What could go wrong? Well, the hon. Gentleman has mentioned two things that could go wrong. If public sector inflation is as high as, or higher than, forecast general inflation, that will eat away at the value of the money that we are spending and make it more difficult to sustain good public services. However, Ministers tell us that they will be very tough on wage increases. That will help, as it will share the work and mean that we can keep more people doing more worthwhile things for our constituents, without all the money being eaten away by wage increases.

After all, that is what the private sector had to experience for two or three years, during the worst of the recession. In that regard, I pay tribute to the many work forces and unions in this country that did not merely accept that there would be no pay increases; instead, they often accepted pay reductions and very tough work-sharing schemes. They did so because they understood how dire the position of their industries and companies were, and they helped their managements to see their companies through.
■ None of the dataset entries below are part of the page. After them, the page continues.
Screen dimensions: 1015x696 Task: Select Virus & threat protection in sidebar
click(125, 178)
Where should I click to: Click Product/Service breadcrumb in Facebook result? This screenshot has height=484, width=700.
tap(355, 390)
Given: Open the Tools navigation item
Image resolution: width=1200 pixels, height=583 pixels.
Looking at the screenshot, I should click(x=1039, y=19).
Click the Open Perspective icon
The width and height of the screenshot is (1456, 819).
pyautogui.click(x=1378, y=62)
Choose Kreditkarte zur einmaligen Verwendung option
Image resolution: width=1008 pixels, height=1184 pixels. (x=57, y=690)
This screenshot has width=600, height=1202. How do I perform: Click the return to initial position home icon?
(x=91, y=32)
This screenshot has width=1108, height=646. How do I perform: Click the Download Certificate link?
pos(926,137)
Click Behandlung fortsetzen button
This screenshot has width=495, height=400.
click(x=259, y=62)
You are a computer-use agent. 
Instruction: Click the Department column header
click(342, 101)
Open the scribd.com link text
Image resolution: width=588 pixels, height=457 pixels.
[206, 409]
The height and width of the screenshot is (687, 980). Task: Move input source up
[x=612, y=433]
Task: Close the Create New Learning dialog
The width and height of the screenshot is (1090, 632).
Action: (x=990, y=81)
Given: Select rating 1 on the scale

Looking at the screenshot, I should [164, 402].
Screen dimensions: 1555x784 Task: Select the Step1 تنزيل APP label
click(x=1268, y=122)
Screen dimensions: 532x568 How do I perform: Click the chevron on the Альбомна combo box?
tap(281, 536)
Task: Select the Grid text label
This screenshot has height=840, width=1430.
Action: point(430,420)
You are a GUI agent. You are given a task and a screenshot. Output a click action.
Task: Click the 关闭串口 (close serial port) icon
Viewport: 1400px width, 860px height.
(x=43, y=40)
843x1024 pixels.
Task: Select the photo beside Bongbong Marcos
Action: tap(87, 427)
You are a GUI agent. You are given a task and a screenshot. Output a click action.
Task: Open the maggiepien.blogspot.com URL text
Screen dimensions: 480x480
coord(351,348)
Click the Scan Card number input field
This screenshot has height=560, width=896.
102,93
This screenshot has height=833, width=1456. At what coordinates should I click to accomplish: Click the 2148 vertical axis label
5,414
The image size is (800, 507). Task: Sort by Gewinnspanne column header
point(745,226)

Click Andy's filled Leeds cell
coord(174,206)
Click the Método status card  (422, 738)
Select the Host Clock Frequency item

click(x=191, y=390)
We do not have to go that far in the public sector, but there is something that we need to tell all our public sector employees, and I think that this is a task for Opposition MPs as well as Government MPs. We need to say, “Things will be less painful and better for all of us if we can keep costs down and wages and salaries under control. More jobs will be preserved and a better service delivered to the people whom we serve, because more of that cash increase is going to go into helpful spending.”

As the hon. Gentleman says, the rising interest charges are also a worry, albeit one that makes the coalition Government’s case rather well. If we do not tackle the rising deficit now, more and more of the money will go on paying interest bills for past spending, rather than being available for paying teachers’ or nurses’ wages, which is what we would rather be doing with it. His point therefore makes the case strongly that the more action that is taken at the beginning, the better, because then more of the quite large sums of extra money that will be available will go on buying real improvements or maintaining a decent quality of public service, instead of going on the rising interest bill.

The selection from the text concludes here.